Ich sollte heute über die neue Koalition in Deutschland schreiben, über den Koalitionsvertrag, in dem eine Erwähnung der nationalen Minderheiten fehlt. Manche sehen etwas positives im Satz über die Unterstützung der Bürgerinitiative MSPI, die einen Teil der Kompetenzen im Bereich der Minderheitenpolitik auf die Ebene der Europäischen Kommission übertragen will. Aber auch wenn dies erfolgreich sein sollte, gilt ihrer Zuständigkeit nicht für deutsche Minderheiten außerhalb der EU, also zum Beispiel in den Gebieten der ehemaligen UdSSR

Ich denke, das beweist zumindest indirekt, dass die neue Bundesregierung weiterhin eine eigene Politik der Unterstützung der Volksgruppen führen wird, auch wenn im Koalitionsvertrag eine solche Information fehlt. Mit einer weiteren Analyse warte ich jedoch, bis die Besetzung der gesamten Regierung feststeht, am besten bis zu ersten Treffen.
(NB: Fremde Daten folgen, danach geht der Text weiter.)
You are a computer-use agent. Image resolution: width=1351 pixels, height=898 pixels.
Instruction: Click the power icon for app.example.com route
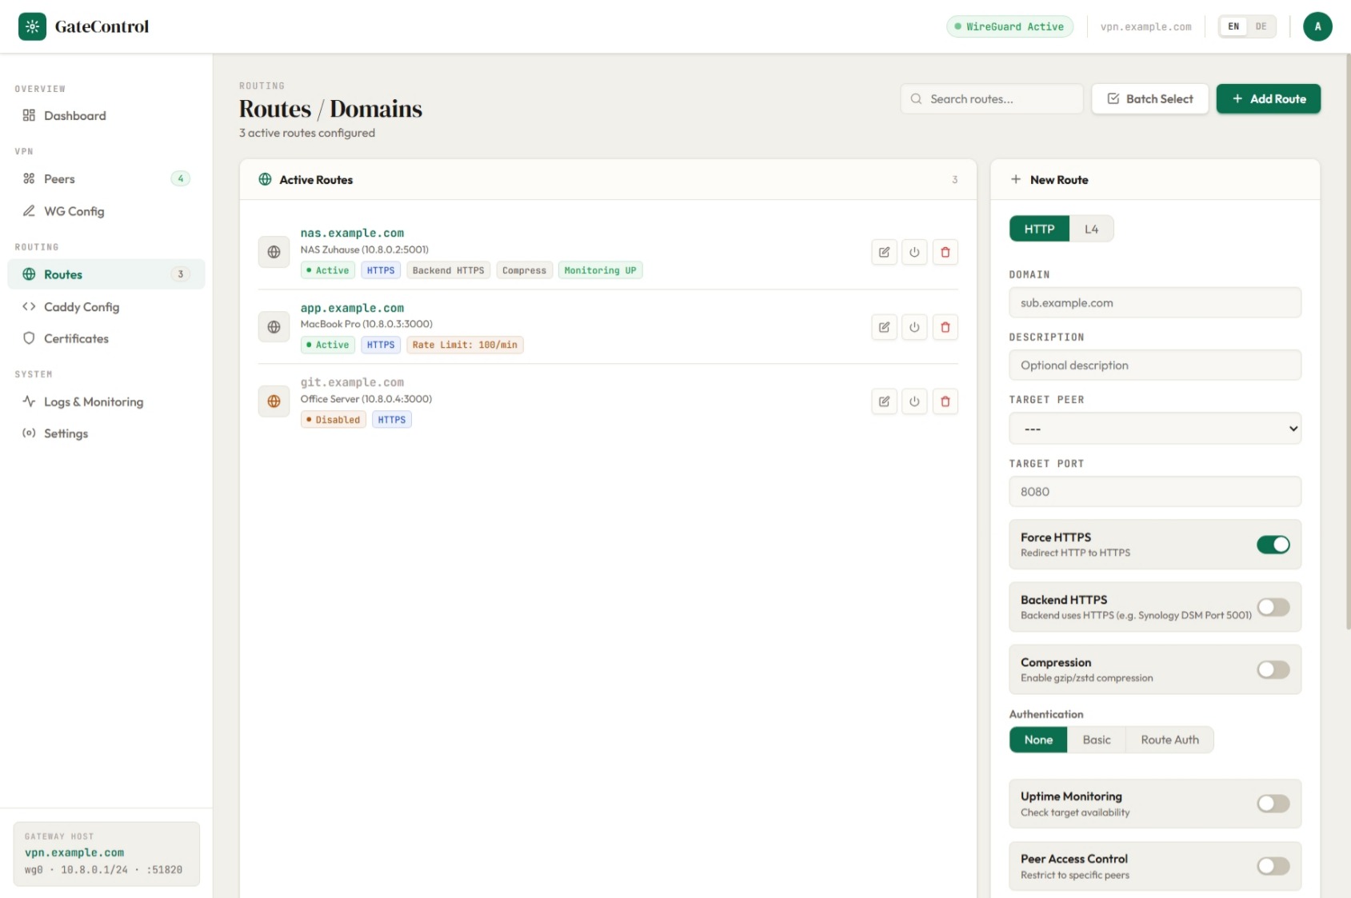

Auf einer anderen Ebene geschah etwas sehr wichtiges, dass in seiner Symbolik sehr mit der deutschen Kultur verbunden ist. Der Advent begann, der in der Atmosphäre der uns weiterhin bedrohenden Pandemie und der politischen Ereignisse an den Rand gedrängt zu sein scheint. So ist es aber nicht. Die Anzahl der Wünsche zum 1. Adventssonntag von meinen Bekannten und Mitgliedern der deutschen Minderheit ist deutlich gestiegen. Früher habe ich neidisch auf diesen Brauch in Deutschland geschaut.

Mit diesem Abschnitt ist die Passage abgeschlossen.